“Should I sell my business?” one might wonder after several years of business operations not achieving the goal for the company—or worse, not churning out any profits. It is a viable choice to sell the business because you might just incur further losses if you do not. As we all know, it is very hard to survive when you are swimming in tons of debts. However, do not be so quick on selling your business. You might still turn this thing around.
If your business has a good office space, you might consider converting it into a long-term rental property. Remember that your property still has a value and you might want to capitalize on it, especially if the office is located near commercial and essential establishments. It is also a plus if it is very accessible.
Making your business real estate a long-term rental property in Australia can provide you with a stable and consistent revenue stream without even working every day. It is like having a regular pension even before retiring. However, there are many things you need to remember to make this new venture successful.
Here are some of the things you should take into account when opting to have a long-term rental property in Australia.
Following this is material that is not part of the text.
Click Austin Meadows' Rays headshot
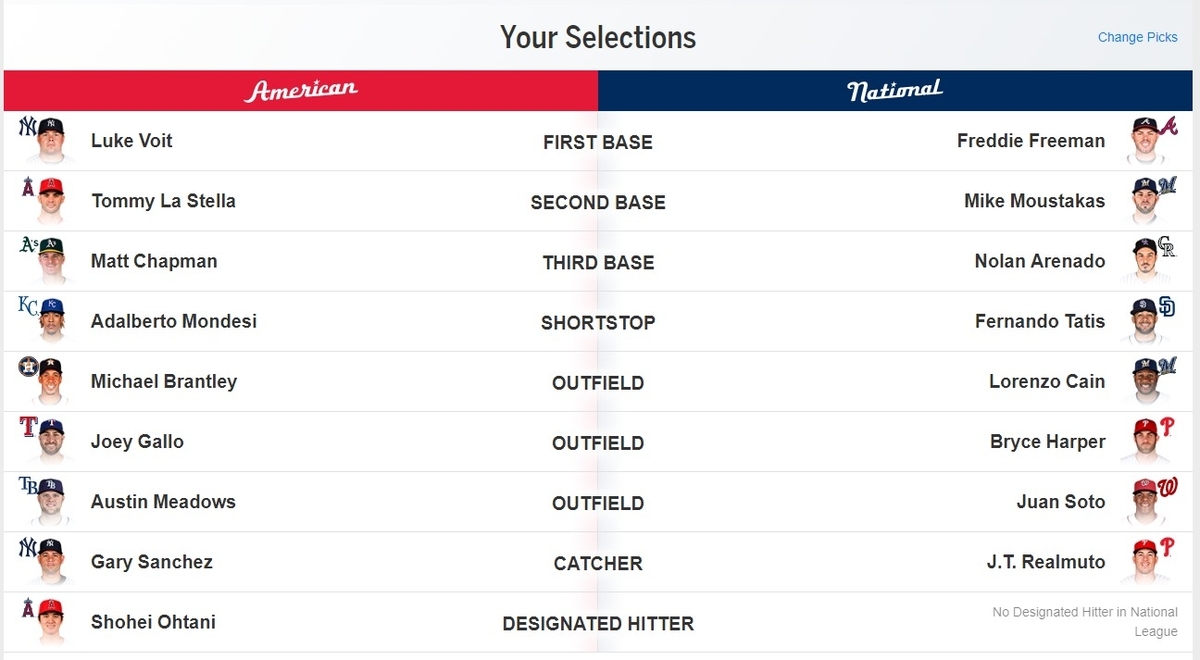Image resolution: width=1200 pixels, height=660 pixels. pyautogui.click(x=43, y=500)
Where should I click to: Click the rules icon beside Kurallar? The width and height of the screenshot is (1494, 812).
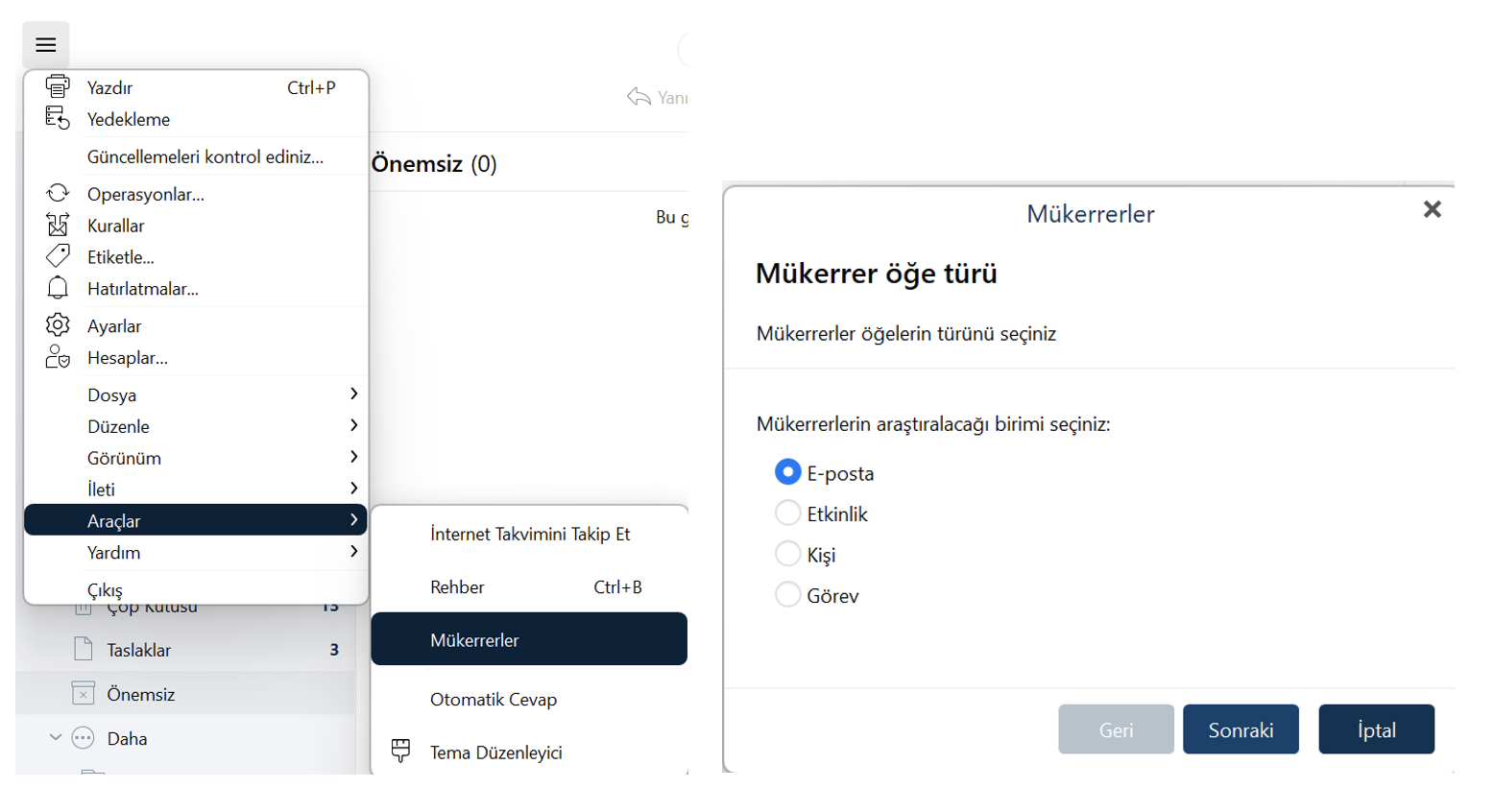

Setting the Rental Rate For the Long-Term Rental Property
When pricing the rental rate, you have to consider the following:
- size of the property
- functions of the property
- location of the real estate
These are the primary factors you need to consider so you can come up with a reasonable rental rate. At the same time, you also put in mind the market value of the nearby properties in your location. Make sure that it is competitive enough to attract tenants.
It is also wise to make a comparative market analysis to give you further insight on how to compute the rental rate. After doing so, you can also compute how much will be your earnings after a particular period. You might also adjust the rental rate according to your financial goals, if possible.
Picking the Suitable Tenants for Your Long-Term Rental Property
Having the right tenants in your real estate can give you a fortune. Remember that they are a source of income, so you might want someone who meets payment deadlines consistently. You would not want a bad tenant who caused damage on the rental property because it will cost you as well.
You would also not want a tenant who does not intend to stay for a long time. The period you spent looking for another tenant means loss of rental income as well.
To get to know the tenant prior to the signing of the rental contract, you can do the following:
- conduct a personal interview
- do background checks
- look into credit score review
- ask for landlord referrals, if necessary
Evaluating the Rental Property Expenses
Among the things you should really watch out for is your expenses, like in any business. You would not want to be incurring more expenses than you are earning money—that just means you are not generating profits at all. Here are some real estate investing tips to help you save some money:
- Study the rental property tax deductions so you can apply them in your business.
- Always keep up with the maintenance of the long-term rental property.
- Perform regular checkups of the property to avoid serious damages.
- If you have extra money, do some enhancements in the property to maximize the rental rate.